不動産劣後債、驚異の75%リターン-上位銘柄はエヌビディア超え
(ブルームバーグ): これまで債券市場の暗い一角にあったハイブリッド債(劣後債)が、グローバル金融市場で最大の勝ち組トレードとなった。リターンは過去10年余りでトレーダーがほとんど見たこともないほどの水準に達している。
不動産会社の債務の中で最もリスクの高いハイブリッド債は、今年これまでに75%強のリターンを記録。トップ10の銘柄はこの間のリターンが約170%と、人工知能(AI)ブームの寵児(ちょうじ)であるエヌビディア株のパフォーマンスを20ポイント上回った。

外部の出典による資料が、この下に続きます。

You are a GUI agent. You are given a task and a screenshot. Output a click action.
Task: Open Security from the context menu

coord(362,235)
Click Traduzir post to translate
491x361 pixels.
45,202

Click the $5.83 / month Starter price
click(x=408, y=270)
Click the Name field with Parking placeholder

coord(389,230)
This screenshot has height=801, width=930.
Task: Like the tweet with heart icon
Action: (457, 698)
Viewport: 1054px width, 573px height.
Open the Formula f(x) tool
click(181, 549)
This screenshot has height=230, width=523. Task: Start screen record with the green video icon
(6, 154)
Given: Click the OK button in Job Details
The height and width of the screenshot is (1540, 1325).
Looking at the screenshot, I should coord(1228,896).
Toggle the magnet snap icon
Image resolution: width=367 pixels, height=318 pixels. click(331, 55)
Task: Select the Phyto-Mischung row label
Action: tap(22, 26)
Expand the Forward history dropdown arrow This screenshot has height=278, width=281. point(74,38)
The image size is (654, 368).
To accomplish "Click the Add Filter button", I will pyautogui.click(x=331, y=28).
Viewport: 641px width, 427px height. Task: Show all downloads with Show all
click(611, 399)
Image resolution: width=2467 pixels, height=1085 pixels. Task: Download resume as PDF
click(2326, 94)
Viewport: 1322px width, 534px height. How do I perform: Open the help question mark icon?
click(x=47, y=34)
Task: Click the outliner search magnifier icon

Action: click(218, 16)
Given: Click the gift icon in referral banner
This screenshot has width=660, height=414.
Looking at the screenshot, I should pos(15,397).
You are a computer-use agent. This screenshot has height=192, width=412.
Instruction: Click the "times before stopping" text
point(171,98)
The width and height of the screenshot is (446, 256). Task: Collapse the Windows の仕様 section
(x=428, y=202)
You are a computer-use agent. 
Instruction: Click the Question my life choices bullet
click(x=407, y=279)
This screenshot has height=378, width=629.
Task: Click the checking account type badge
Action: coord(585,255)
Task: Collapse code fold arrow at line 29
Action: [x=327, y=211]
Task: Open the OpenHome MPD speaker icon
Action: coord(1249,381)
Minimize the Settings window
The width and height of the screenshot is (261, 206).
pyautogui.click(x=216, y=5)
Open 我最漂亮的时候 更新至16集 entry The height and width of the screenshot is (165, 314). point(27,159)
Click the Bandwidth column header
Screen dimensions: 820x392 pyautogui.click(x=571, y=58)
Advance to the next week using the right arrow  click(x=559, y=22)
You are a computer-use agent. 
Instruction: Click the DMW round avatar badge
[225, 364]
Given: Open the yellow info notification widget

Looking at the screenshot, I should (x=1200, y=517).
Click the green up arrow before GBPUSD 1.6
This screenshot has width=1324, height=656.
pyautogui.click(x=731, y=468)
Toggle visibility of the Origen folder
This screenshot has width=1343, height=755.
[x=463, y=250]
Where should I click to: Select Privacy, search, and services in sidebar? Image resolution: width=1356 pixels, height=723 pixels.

これは、コロナ禍後の金利上昇と働き方の変化で世界中の不動産オーナーが苦境にあった時期にはほぼ誰も想像できなかったような急転換だ。主要中央銀行がインフレ抑制から景気優先に方針転換し、利下げに動いたことで、不動産関連債が早くも恩恵を受けつつある。
2008年の世界金融危機のさなかに金融業界に入ったレッドヘッジ・アセット・マネジメントのアンドレア・セミナラ最高経営責任者(CEO)は「私のキャリアの中で、似たような状況を思い出せない。純粋にディストレストな状況でない限り、これほどの上振れの規模は前例がない」と振り返った。
22年に各国・地域中銀が利上げ局面に入って以後、不動産オーナーの劣後債価格は約50%急落していた。金利高は借り換えコスト上昇を意味し、返済がいつまでも先送りされるのではないかと投資家は不安になった。企業はデフォルト(債務不履行)のトリガーとならない利払い見送りが可能であり、投資家の間で人気が低下した。
セミナラ氏にとって、ディストレスト水準での債券購入は、企業が償還期限を迎える債務を借り換え、インフレ鈍化で中銀も利下げが可能になるという読みに基づくもので、いずれも正しかった。
企業が直面していた「満期の壁」は今年に入り崩壊した。信用市場に資金が流入し、不動産オーナーは新たに債券を発行し借り換えを行った。欧州中央銀行(ECB)やイングランド銀行(英中央銀行)に続き、米金融当局も今月政策金利引き下げを決め、大幅な追加利下げの可能性を残した。